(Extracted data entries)

↓

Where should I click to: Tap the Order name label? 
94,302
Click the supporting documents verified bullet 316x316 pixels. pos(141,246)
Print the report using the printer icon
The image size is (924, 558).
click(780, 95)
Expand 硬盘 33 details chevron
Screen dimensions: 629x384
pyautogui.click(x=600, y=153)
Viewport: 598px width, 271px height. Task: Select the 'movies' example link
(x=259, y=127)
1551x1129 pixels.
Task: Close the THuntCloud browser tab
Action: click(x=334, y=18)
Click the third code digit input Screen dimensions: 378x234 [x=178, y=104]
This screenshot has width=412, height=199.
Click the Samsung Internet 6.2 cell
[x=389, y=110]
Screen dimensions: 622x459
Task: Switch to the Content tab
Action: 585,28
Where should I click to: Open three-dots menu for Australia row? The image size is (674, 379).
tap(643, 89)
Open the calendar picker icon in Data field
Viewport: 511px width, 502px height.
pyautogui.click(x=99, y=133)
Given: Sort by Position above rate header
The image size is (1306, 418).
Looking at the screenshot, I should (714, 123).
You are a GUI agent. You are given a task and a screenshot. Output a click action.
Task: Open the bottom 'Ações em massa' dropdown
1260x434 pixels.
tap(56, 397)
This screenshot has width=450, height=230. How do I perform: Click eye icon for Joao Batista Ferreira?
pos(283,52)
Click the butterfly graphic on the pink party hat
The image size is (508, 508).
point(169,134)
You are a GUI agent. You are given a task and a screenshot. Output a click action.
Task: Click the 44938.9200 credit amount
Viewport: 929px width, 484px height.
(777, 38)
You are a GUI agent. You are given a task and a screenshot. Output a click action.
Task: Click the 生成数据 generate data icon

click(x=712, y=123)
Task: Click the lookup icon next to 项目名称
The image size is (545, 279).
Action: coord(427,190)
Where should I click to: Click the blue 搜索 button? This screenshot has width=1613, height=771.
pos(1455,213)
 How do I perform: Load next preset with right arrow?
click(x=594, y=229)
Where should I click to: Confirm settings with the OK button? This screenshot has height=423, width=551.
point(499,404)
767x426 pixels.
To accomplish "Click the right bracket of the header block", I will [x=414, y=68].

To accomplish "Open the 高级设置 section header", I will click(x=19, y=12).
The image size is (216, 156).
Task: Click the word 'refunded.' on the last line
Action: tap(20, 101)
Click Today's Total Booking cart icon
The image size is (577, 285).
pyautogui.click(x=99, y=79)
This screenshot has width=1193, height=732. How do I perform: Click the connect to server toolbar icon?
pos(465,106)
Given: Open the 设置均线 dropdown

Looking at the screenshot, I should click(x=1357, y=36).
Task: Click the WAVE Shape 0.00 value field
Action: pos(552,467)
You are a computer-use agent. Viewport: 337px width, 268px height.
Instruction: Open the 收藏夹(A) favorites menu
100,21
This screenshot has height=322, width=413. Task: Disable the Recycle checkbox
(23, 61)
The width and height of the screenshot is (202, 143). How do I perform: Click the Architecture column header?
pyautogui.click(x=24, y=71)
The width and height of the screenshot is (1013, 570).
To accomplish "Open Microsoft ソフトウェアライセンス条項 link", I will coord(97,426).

↑

● Short exercise
Revise the part of the entries that opens with the line containing "767x426 pixels." and closes with the line containing "Action: pos(552,467)", replacing "toolbar icon" with "toolbar button" and leaving everything else unchanged. Return only those lines.

● Solved exercise
767x426 pixels.
To accomplish "Click the right bracket of the header block", I will [x=414, y=68].

To accomplish "Open the 高级设置 section header", I will click(x=19, y=12).
The image size is (216, 156).
Task: Click the word 'refunded.' on the last line
Action: tap(20, 101)
Click Today's Total Booking cart icon
The image size is (577, 285).
pyautogui.click(x=99, y=79)
This screenshot has width=1193, height=732. How do I perform: Click the connect to server toolbar button?
pos(465,106)
Given: Open the 设置均线 dropdown

Looking at the screenshot, I should click(x=1357, y=36).
Task: Click the WAVE Shape 0.00 value field
Action: pos(552,467)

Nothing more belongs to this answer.